Recorded data |

>>>>

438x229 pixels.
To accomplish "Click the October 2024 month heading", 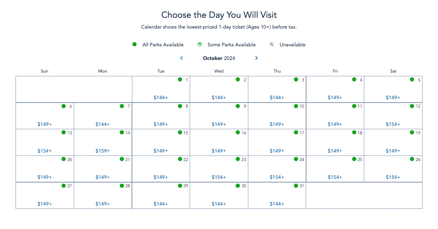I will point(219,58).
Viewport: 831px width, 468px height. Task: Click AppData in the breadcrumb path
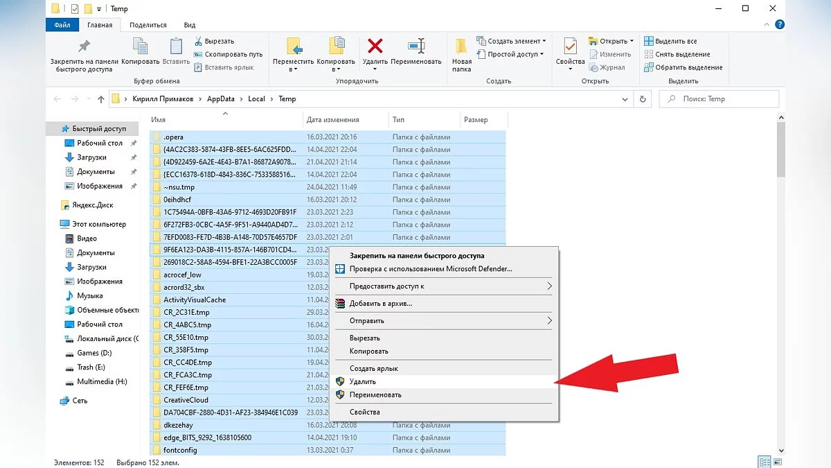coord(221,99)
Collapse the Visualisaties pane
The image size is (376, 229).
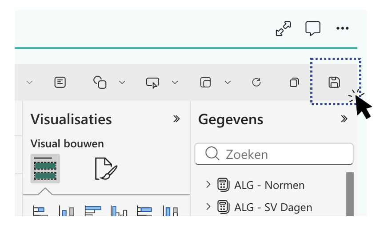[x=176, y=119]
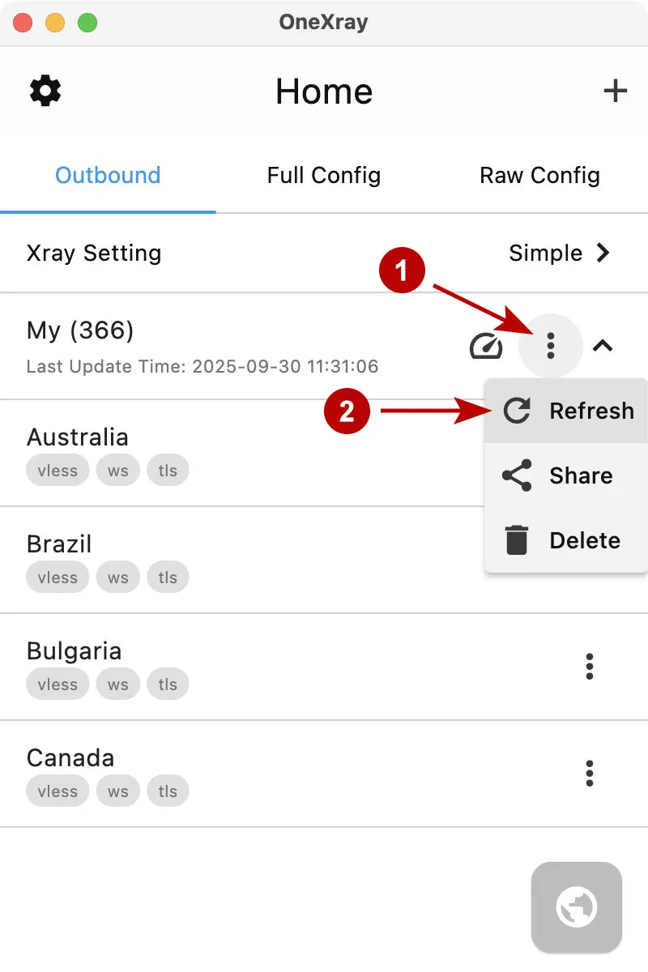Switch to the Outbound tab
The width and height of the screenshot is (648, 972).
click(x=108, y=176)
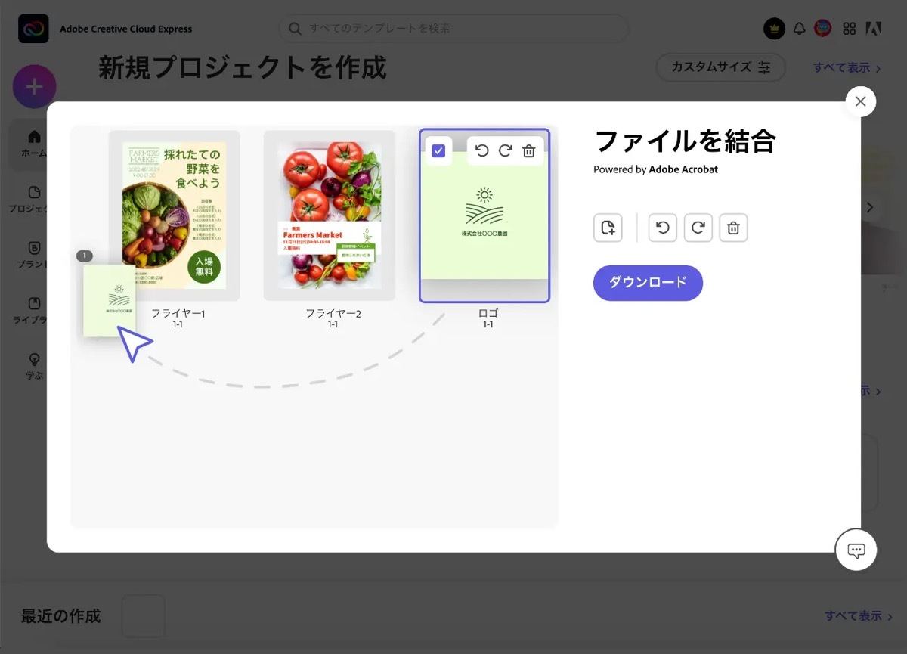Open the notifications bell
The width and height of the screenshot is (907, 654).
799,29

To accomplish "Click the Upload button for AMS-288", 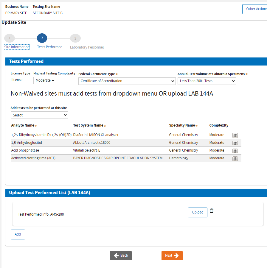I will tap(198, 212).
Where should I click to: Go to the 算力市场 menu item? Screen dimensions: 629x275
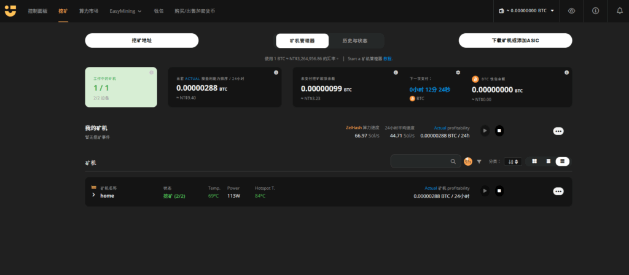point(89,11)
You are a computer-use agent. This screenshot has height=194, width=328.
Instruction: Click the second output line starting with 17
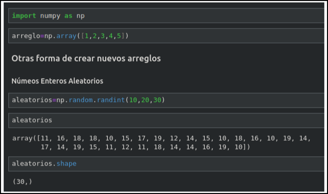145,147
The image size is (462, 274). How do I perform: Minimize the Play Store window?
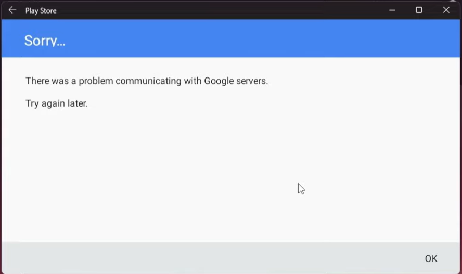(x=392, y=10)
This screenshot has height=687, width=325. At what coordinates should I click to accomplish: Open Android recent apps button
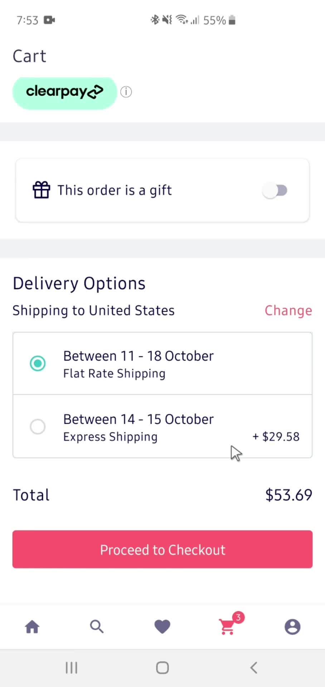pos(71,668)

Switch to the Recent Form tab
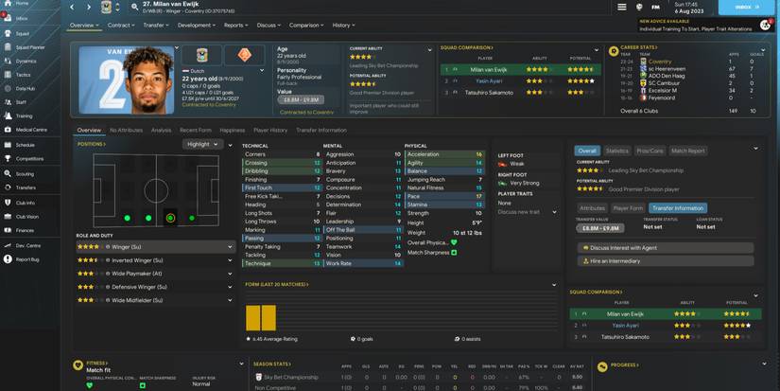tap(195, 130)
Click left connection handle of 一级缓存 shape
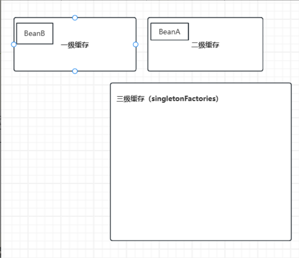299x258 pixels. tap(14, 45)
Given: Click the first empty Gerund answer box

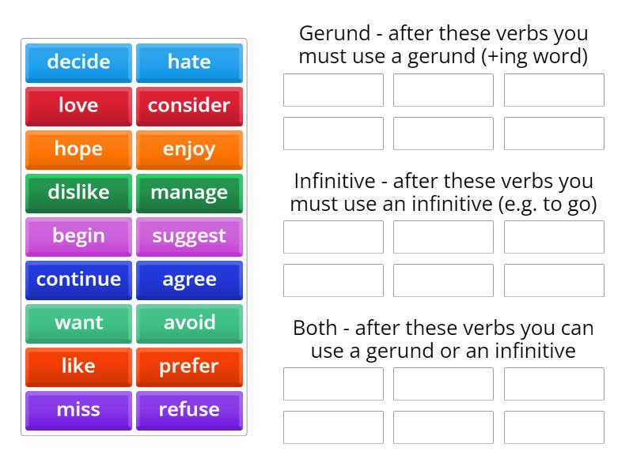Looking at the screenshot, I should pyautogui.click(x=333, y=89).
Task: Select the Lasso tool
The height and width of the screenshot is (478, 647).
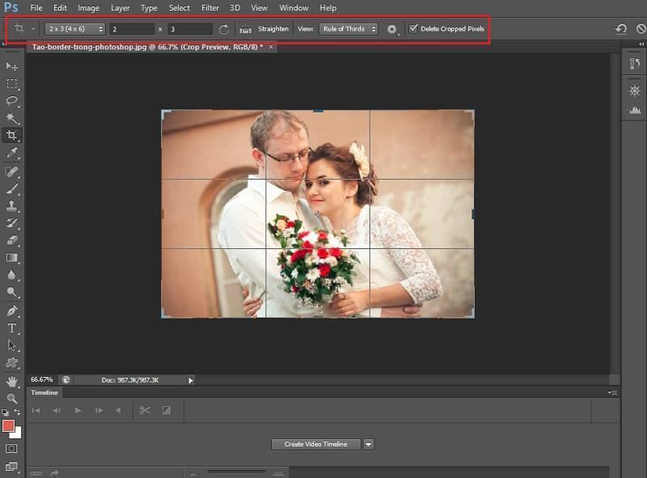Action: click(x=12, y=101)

<<<<

Exercise description |
Beginning with the line where "Where should I" appears, transcribe the records above word for word through their last line, and include no pictures.

Reply |
Where should I click to: Go to the 算力市场 menu item? Screen dimensions: 629x275
point(89,11)
You are a computer-use agent. This screenshot has height=194, width=328.
Instruction: Click the second output line starting with 17
145,147
The image size is (462, 274). How do I perform: Minimize the Play Store window?
(x=392, y=10)
This screenshot has height=687, width=325. At what coordinates should I click to accomplish: Open Android recent apps button
pos(71,668)

Switch to the Recent Form tab
tap(195, 130)
Click left connection handle of 一级缓存 shape
299x258 pixels. tap(14, 45)
Given: Click the first empty Gerund answer box

Looking at the screenshot, I should pyautogui.click(x=333, y=89).
Task: Select the Lasso tool
The height and width of the screenshot is (478, 647).
Action: click(x=12, y=101)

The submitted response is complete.